I really think Hannah may have found her calling.  She wants to be a nurse when she grows up and she is doing an awesome job right now!  She is a pro at navigating the lift that gets Scott out of bed into the wheelchair.  She is so loving and nurturing to him that it just melts my heart to watch her.  Everybody up here on Scott's unit knows Hannah by now and she gets a new "Nurse in training" name tag every time she comes up to visit.

Scott is almost ready to move downstairs to acute rehab since he doesn't need that much medical attention anymore.  Once he is downstairs he has to tolerate even more therapy.  It will be another nice change of scenery to get down there even though we are really comfortable up here on long term acute care and have gotten to know the entire staff.  Everybody has been so wonderful.  Scott is pretty confident that he is everybody's favorite patient:).  It is good to see his sense of humor come back.  He has been such a trooper throughout all of this and has remained positive (he doesn't remember the really bad times in ICU).  His facial muscles are showing a little bit of movement and I hope his smile will come back soon.  I miss seeing that and I know he wants to be able to smile at his kids so bad.

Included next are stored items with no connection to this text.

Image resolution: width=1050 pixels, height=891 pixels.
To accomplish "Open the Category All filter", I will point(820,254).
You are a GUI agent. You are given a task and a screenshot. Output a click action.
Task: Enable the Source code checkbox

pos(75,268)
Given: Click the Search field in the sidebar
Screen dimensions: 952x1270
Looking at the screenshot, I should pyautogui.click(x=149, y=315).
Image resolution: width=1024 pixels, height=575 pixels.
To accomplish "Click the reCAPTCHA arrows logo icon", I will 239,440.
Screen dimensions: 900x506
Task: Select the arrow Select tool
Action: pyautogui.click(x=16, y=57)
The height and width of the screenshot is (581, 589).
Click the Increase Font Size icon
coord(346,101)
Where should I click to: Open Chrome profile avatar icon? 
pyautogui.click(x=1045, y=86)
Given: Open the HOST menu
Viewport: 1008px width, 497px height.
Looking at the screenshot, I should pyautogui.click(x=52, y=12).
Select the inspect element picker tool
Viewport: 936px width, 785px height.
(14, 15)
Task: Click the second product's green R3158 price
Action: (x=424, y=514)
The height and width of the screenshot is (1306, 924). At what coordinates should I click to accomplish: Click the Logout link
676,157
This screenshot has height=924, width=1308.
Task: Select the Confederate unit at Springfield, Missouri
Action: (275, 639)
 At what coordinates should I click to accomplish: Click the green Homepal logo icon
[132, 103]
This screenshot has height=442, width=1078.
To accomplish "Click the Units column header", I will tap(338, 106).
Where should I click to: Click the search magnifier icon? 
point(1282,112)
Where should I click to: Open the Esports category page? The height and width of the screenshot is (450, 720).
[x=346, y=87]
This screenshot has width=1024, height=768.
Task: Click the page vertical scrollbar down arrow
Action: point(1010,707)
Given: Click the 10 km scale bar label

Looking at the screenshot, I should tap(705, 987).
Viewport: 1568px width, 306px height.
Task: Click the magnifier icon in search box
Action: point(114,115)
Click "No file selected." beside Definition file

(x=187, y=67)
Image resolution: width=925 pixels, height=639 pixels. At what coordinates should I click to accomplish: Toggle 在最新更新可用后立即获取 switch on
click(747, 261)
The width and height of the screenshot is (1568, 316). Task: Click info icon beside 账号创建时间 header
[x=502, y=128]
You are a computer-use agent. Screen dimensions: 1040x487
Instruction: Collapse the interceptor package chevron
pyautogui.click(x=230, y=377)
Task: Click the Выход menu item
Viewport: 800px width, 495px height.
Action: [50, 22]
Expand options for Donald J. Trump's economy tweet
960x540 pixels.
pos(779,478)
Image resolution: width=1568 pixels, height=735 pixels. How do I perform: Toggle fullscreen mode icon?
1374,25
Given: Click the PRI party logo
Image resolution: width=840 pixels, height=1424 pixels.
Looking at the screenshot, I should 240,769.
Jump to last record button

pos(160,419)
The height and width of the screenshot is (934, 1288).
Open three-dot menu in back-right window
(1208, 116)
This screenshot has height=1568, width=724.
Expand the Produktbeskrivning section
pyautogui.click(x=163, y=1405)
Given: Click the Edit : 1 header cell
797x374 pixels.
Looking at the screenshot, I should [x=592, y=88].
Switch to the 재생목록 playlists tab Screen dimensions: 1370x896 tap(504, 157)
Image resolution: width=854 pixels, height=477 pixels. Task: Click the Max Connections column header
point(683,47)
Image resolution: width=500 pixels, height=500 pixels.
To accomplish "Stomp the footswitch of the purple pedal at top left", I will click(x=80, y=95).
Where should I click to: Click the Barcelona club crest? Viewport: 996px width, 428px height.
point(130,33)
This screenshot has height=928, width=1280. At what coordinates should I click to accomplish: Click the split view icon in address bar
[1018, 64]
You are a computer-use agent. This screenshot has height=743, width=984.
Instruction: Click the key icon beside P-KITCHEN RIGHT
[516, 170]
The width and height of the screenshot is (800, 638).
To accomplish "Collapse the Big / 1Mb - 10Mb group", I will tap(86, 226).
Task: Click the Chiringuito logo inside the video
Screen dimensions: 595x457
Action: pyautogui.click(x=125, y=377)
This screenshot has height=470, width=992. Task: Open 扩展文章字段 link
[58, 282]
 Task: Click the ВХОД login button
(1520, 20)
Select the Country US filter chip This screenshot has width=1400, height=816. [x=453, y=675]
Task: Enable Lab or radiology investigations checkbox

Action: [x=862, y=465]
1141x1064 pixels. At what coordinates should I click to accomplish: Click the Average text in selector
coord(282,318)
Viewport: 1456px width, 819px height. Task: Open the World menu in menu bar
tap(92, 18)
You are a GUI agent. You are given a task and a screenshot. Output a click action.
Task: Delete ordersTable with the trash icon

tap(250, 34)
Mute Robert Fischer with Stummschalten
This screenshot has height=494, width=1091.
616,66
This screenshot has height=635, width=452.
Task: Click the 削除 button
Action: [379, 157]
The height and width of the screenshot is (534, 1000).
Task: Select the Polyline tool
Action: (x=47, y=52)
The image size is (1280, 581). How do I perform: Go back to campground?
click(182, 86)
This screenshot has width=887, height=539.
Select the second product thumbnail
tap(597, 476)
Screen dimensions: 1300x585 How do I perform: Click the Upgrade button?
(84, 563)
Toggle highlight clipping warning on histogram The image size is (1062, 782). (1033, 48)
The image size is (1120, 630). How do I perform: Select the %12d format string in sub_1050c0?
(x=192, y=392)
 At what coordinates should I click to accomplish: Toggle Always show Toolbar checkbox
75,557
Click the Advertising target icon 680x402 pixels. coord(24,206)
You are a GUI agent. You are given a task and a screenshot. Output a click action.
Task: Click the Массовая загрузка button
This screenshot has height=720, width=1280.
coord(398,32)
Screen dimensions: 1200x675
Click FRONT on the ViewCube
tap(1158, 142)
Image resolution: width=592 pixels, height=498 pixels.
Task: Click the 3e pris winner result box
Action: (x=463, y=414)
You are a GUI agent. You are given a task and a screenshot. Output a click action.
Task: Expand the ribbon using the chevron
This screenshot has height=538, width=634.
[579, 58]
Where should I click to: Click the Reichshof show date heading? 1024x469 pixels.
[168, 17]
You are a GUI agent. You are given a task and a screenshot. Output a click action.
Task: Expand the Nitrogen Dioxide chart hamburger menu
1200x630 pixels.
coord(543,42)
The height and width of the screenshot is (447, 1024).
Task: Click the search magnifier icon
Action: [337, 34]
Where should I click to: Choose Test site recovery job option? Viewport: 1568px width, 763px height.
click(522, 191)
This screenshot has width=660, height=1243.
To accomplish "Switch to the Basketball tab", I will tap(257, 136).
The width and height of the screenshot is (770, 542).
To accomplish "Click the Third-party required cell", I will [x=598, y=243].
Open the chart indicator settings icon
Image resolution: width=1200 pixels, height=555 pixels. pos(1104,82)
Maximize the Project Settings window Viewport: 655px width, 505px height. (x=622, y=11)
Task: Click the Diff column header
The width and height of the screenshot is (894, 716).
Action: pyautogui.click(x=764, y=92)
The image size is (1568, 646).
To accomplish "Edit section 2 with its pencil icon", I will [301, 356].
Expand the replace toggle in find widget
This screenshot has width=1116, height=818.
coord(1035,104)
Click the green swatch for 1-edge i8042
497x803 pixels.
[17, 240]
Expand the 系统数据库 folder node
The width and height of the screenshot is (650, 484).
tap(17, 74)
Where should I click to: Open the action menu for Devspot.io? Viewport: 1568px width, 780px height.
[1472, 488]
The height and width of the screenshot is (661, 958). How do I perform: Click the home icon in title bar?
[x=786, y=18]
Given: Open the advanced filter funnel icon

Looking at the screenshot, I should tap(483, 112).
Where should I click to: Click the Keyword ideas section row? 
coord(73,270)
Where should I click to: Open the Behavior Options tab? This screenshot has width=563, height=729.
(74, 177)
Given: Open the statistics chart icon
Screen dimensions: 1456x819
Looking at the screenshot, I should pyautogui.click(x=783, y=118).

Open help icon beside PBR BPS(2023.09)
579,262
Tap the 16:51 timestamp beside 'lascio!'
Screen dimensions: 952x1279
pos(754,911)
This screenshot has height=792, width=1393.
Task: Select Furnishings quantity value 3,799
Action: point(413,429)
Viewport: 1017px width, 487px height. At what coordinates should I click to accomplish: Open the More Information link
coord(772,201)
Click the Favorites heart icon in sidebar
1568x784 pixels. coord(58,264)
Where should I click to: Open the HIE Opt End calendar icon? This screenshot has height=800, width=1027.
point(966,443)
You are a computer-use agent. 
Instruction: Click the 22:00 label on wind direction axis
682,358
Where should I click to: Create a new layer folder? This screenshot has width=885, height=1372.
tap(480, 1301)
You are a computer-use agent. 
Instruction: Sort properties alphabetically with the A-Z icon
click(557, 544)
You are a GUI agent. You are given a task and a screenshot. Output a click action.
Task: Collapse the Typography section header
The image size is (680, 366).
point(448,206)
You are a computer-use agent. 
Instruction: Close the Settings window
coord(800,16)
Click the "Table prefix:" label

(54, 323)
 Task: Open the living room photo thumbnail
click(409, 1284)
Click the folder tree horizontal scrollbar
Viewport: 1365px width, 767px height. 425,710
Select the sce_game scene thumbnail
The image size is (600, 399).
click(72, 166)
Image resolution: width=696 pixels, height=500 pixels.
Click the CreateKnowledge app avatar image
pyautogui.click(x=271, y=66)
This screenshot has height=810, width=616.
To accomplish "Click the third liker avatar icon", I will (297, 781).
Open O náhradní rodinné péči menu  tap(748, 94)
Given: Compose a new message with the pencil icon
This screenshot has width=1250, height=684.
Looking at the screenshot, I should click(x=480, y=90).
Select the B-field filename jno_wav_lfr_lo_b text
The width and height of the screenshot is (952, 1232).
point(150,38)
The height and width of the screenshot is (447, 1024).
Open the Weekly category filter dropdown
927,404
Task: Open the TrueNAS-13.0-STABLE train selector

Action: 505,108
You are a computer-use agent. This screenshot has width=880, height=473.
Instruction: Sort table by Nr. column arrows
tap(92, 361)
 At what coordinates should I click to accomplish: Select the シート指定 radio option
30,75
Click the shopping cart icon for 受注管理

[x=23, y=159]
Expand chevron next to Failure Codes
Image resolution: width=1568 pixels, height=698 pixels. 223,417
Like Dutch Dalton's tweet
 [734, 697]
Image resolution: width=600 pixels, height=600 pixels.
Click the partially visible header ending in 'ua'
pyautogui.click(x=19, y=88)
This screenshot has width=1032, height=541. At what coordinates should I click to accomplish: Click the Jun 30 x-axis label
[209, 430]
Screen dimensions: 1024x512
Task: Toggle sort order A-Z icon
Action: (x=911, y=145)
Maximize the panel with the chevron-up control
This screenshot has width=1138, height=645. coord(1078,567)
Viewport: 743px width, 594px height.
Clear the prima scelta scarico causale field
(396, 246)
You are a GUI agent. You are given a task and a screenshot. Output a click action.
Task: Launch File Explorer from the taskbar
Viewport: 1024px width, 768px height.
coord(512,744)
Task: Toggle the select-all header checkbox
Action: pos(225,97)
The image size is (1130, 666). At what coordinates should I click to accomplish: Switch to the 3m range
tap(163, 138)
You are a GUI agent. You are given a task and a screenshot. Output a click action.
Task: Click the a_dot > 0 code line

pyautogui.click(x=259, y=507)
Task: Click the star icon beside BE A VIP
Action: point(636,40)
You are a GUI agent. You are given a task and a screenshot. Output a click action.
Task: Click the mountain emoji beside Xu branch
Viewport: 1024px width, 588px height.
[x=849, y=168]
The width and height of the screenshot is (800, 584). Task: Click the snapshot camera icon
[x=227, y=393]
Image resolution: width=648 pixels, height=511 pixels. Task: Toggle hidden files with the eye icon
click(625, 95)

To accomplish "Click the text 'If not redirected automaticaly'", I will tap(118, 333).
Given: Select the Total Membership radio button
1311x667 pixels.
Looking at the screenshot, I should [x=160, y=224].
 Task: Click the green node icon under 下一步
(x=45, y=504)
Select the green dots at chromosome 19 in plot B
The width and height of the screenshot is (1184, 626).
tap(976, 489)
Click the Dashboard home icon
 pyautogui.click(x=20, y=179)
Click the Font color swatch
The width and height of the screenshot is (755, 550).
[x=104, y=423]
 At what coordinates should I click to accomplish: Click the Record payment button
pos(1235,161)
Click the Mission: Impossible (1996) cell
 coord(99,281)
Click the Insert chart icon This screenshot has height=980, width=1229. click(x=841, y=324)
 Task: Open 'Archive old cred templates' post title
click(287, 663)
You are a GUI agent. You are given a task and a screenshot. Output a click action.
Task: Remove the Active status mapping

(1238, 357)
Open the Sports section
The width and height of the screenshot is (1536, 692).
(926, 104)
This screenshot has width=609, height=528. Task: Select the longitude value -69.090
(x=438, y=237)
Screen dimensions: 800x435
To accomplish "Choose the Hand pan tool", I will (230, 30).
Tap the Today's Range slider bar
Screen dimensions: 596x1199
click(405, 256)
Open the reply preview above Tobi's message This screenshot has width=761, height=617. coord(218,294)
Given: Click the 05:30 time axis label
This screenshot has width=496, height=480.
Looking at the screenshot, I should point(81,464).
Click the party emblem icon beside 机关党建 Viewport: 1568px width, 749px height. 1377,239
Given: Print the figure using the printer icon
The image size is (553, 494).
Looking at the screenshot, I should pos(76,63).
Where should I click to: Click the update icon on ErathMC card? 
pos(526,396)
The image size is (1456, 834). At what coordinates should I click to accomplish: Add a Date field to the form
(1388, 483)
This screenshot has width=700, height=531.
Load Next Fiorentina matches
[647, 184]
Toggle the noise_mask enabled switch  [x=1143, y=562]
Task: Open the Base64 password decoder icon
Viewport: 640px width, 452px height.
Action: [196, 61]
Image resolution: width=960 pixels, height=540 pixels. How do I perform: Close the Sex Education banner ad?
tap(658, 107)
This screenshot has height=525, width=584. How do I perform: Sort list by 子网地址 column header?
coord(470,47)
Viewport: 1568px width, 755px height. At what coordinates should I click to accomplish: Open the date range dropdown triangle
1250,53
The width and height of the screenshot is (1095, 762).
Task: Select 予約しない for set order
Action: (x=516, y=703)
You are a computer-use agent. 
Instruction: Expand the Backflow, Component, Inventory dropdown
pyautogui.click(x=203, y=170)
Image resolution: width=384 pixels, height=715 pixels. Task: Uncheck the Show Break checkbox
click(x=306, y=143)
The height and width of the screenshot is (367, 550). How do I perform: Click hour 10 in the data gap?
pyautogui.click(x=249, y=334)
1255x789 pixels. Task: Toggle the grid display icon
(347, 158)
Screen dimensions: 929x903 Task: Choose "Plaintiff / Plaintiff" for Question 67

Nurse Hannah made a cake for daddy last night to make him feel better.  She added a lot of toppings that she thought he would like.  It has sprinkles, kit kat, snickers, candy corn and sour gummy bears on it.  Scott was touched by the gesture, but not too excited to try a piece.  I think it looks pretty fabulous.

Evan snuggling with daddy
Love this little boy (I wish his sister let me take some pictures of her).  Thank you Debbie for the adorable onesie and the cake baking supplies.